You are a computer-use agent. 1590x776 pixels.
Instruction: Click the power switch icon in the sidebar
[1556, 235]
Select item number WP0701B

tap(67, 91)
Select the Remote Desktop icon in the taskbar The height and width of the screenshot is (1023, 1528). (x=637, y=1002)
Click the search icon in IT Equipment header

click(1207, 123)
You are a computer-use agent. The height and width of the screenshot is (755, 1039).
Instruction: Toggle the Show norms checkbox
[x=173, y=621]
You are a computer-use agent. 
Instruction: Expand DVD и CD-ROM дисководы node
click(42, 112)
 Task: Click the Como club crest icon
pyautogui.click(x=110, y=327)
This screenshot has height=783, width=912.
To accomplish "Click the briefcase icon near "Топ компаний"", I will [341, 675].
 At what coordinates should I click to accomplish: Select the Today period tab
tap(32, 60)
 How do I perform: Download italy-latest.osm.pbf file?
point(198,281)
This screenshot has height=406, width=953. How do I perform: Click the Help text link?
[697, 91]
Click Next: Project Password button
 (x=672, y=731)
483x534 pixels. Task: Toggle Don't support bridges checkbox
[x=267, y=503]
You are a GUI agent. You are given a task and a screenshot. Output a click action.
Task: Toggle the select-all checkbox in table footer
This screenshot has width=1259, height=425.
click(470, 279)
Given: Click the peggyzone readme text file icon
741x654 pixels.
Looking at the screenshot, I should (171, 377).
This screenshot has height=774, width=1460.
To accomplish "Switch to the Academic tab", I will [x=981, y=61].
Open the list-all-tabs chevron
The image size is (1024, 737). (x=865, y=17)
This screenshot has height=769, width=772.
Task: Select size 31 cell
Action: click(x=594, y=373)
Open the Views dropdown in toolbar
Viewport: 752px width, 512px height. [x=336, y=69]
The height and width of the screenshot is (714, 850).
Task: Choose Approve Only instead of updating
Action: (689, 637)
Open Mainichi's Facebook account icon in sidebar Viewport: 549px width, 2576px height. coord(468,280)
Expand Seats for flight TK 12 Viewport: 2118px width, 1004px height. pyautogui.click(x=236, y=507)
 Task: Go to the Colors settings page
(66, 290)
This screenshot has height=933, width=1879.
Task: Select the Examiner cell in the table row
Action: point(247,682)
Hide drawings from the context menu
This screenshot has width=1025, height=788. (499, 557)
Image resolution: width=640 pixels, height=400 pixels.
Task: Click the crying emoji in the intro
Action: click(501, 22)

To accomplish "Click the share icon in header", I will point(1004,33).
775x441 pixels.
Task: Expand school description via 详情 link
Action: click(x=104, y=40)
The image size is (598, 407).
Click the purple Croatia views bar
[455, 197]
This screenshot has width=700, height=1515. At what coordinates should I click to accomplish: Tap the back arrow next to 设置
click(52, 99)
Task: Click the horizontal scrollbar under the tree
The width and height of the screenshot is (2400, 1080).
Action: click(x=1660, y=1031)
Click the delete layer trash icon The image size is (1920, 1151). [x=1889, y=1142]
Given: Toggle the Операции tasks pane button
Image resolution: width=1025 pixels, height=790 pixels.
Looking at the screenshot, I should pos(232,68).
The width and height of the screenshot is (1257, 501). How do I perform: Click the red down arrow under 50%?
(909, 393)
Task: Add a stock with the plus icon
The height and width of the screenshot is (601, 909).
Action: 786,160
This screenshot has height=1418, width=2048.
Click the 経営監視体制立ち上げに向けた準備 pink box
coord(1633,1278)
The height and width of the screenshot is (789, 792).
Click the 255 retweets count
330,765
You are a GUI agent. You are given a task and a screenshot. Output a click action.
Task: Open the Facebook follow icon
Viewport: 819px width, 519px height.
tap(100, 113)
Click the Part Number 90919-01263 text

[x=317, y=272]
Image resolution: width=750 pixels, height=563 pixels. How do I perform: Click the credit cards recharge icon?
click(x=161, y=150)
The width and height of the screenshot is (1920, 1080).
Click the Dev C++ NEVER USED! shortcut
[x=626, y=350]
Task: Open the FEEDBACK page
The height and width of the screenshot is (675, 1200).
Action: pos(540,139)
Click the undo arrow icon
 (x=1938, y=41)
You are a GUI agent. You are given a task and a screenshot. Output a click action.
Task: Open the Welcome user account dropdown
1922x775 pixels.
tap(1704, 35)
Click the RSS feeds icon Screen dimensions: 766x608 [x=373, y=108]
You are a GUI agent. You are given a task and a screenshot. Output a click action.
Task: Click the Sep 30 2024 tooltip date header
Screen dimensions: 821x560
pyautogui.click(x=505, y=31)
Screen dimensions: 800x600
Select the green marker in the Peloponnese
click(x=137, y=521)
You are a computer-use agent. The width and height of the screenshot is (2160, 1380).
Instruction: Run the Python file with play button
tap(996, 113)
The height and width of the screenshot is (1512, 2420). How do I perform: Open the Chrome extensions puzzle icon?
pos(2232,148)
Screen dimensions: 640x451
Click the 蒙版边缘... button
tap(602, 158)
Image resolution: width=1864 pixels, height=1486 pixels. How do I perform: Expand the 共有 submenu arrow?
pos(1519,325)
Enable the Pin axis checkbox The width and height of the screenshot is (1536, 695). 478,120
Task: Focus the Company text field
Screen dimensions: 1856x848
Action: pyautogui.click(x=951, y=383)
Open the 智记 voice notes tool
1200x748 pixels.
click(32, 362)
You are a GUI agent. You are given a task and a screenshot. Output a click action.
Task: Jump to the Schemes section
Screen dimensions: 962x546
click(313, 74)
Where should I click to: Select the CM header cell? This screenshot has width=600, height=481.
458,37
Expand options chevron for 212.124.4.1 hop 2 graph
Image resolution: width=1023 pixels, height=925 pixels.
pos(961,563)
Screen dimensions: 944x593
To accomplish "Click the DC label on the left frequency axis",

★ ★ ★ ★

Copy out the stretch of the entries above from the line containing "Screen dimensions: 944x593" through the end of the entries.

Screen dimensions: 944x593
To accomplish "Click the DC label on the left frequency axis",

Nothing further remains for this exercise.